> WORK ITEM
If a record contains a picture, leave the picture out and reproduce everything else exactly.

> TASK DATA
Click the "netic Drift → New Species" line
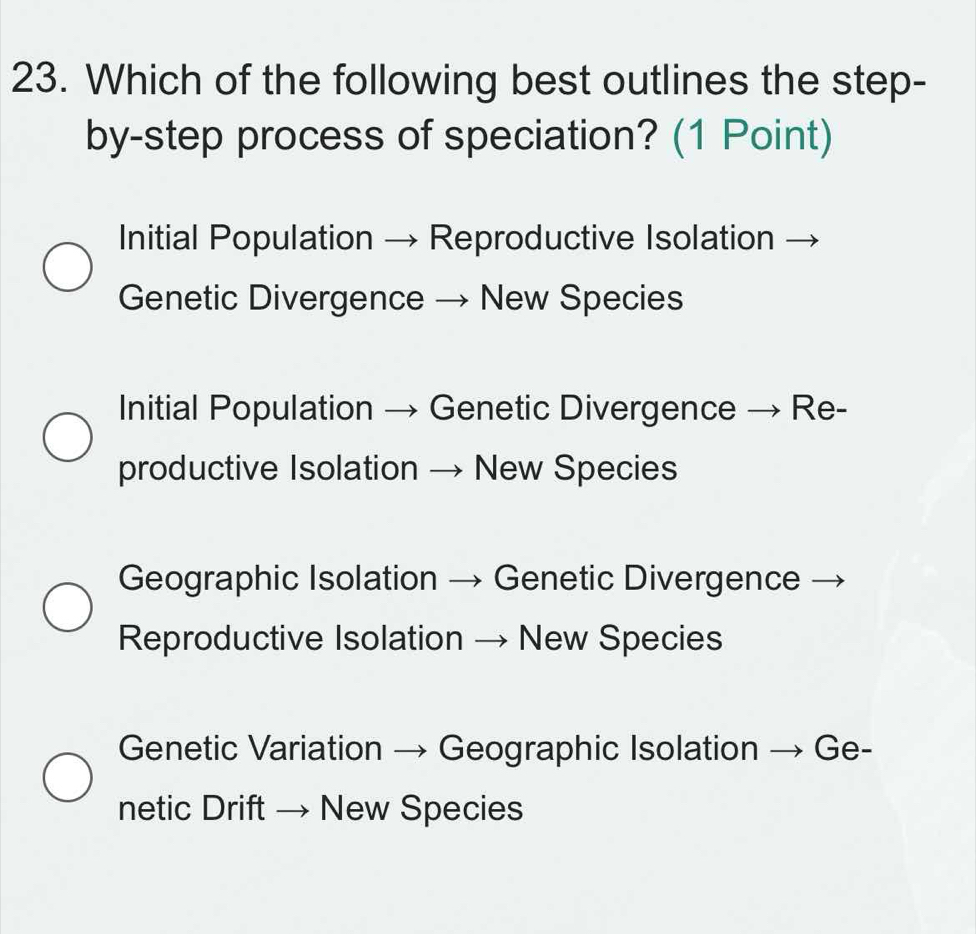Screen dimensions: 976x934 (320, 808)
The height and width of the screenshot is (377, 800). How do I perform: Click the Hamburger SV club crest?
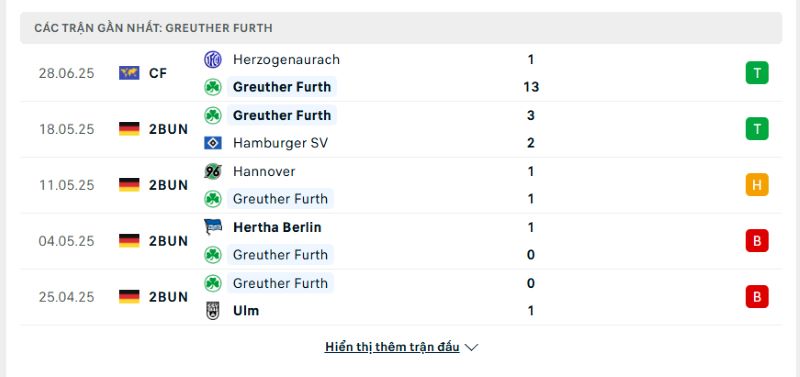coord(213,143)
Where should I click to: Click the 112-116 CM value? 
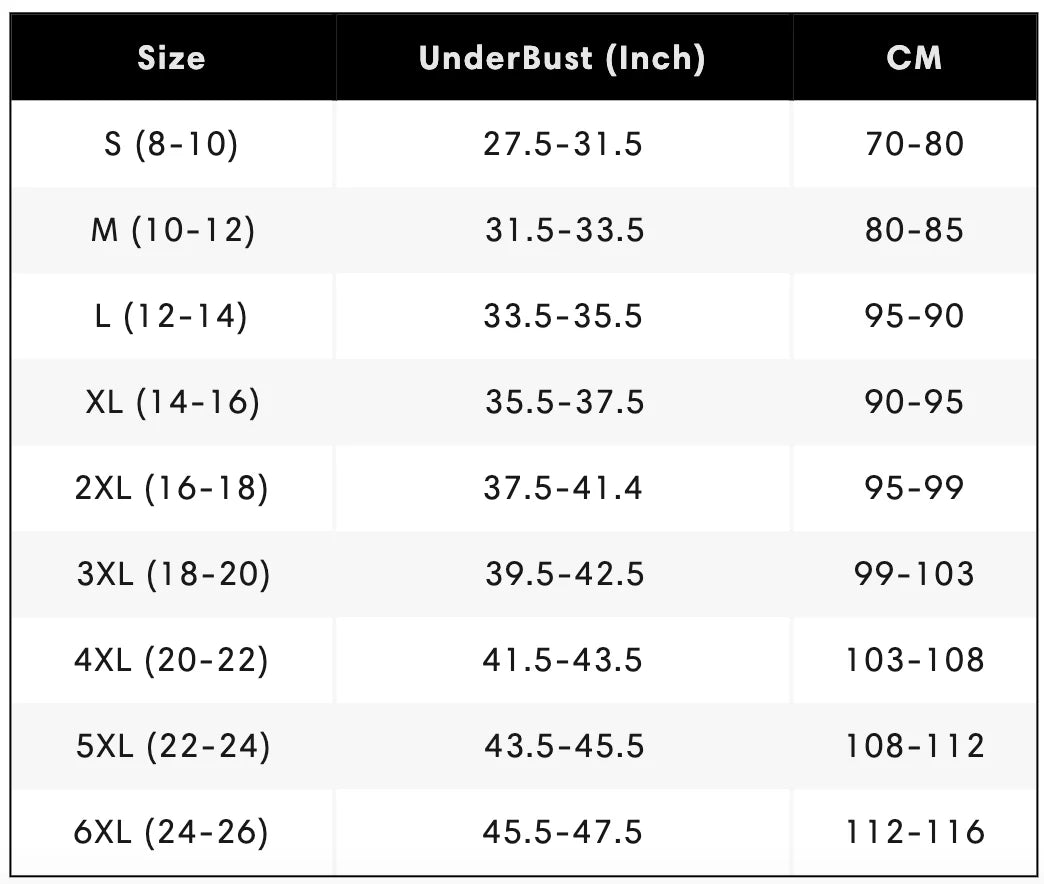coord(915,831)
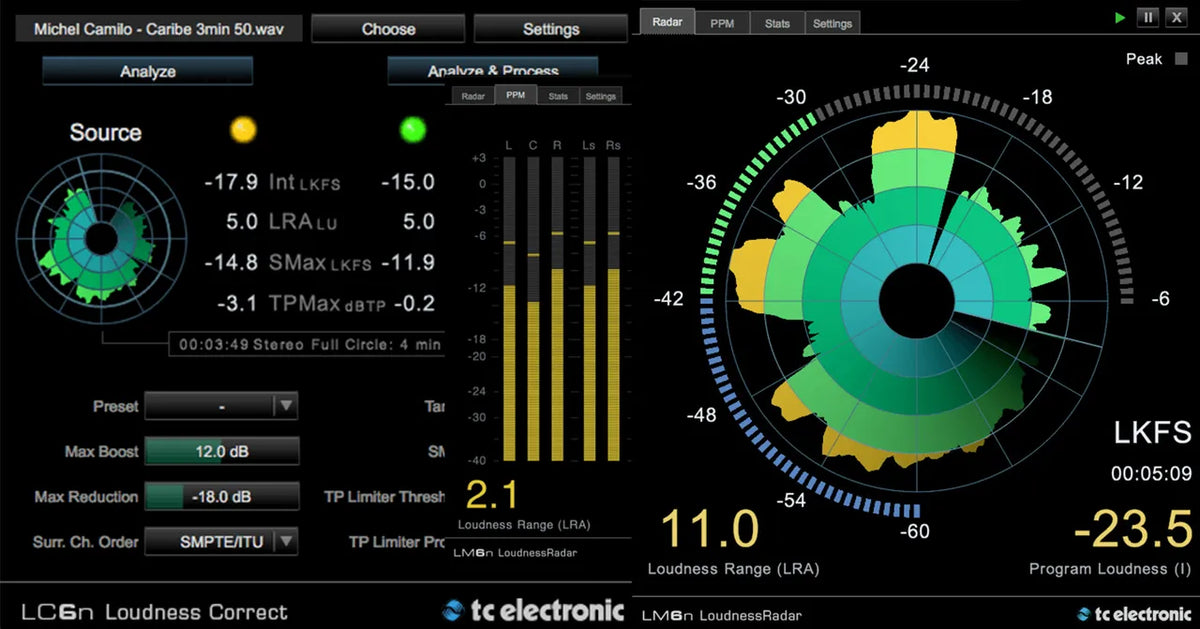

> RESULT OF THE TASK
Click the "netic Drift → New Species" line
Screen dimensions: 976x934 (320, 808)
The height and width of the screenshot is (377, 800). How do I perform: Click the Hamburger SV club crest?
coord(213,143)
Where should I click to: Click the 112-116 CM value? 
coord(915,831)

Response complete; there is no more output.